When War Hits Home

by | Sep 4, 2013

By John Anderson

I never knew U.S. Army Specialist Mitchell Kirk Daehling. He graduated from Wahconah Regional High School in 2006. I graduated from Wahconah in 1977 and had moved out of Dalton years before he was born. And yet, when I read the May 17th Associated Press article about his death, I felt an immediate sense of loss. A soldier from my hometown had been killed in Afghanistan fighting for his country.

I grew up during the Vietnam War, and I studied every edition of LIFE and Newsweek. The combat photography was incredible, and I had no doubt about the realities of war. My GI JOE “action soldiers” and their missions paled in comparison. I also remember a classmate at Craneville Elementary School whose father went missing in Vietnam in the early 60’s. He never came home. I was a sophomore at Wahconah when Saigon fell.

Dalton is a mill town in the heart of Berkshire County where Crane & Co. makes specialty papers using cotton fibers. Their products range from fine stationery to the paper used for all United States currency. The population is a little less than 7,000. Students from Dalton attend Wahconah Regional with classmates from towns unknown to most Auburn residents: Becket, Cummington, Hinsdale, Peru, Washington and Windsor.

Dalton is the consummate small New England town, and when Spc. Daehling was killed in action on May 14, this community came together to honor his bravery, celebrate his life, and support his family. According to The Berkshire Eagle, Spc. Daehling was the first Wahconah graduate to be killed in action since the Vietnam War. I could not be more proud of my hometown.

I’ve lived in Auburn since the spring of 1993. Auburn is also home to my wife, Donna, and our son, Robert. Auburn is Robert’s hometown. Robert has a registration card for the Selective Service System. The military draft had ended by the time I turned 18.

When Donna and I moved into our house, David Brodeur was a junior at Auburn High School. I talked to his father, Lawrence, at a Town Meeting once. When news broke on April 28, 2011 that U.S. Air Force Major David L. Brodeur had been killed in action the previous day in Afghanistan, our community was devastated.

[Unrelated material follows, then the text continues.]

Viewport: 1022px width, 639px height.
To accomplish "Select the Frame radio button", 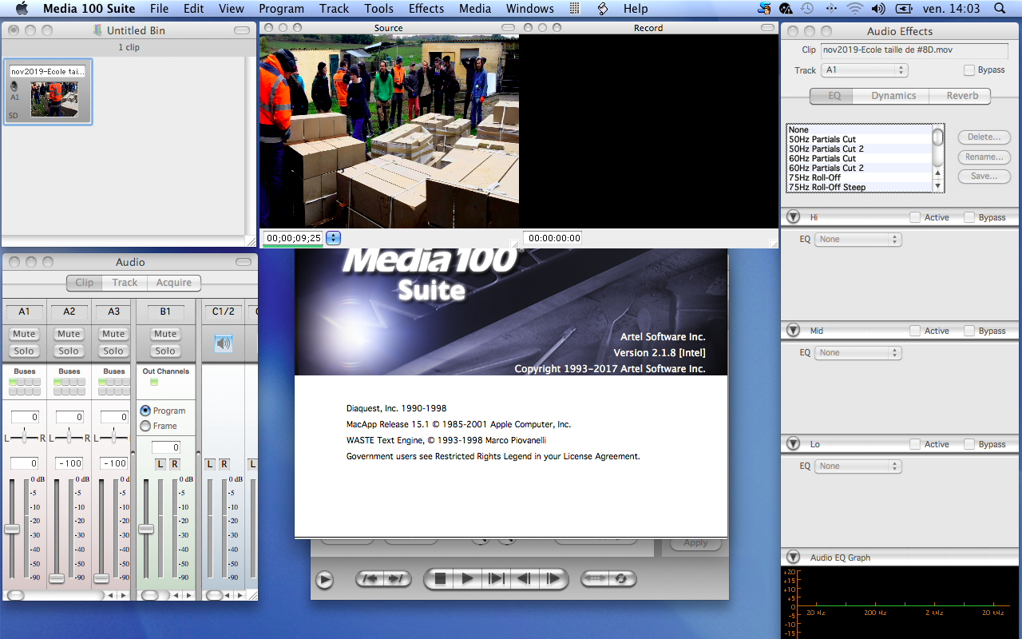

On May 7, 2011 a memorial service was held in Auburn for Maj. Brodeur. The citizens of Auburn came out to honor his bravery, celebrate his life, and support his family. Maj. Brodeur was the first Auburn High graduate to be killed in action since the Vietnam War.

A group of David’s friends set up the Major David Brodeur Memorial Foundation. From their website, “The mission of The Major David Brodeur Memorial Foundation is to honor the life of Major David Brodeur by working collaboratively with Auburn High School students to provide grants in the areas of academics, athletics, and extracurricular activities.”

The group has also been fundraising to build the Brodeur Memorial Plaza, and on July 1st a groundbreaking was held. Construction is underway on the west side of Auburn High School in the area below the library. Plans are to dedicate the Plaza on October 19th. I could not be more proud of my son’s hometown.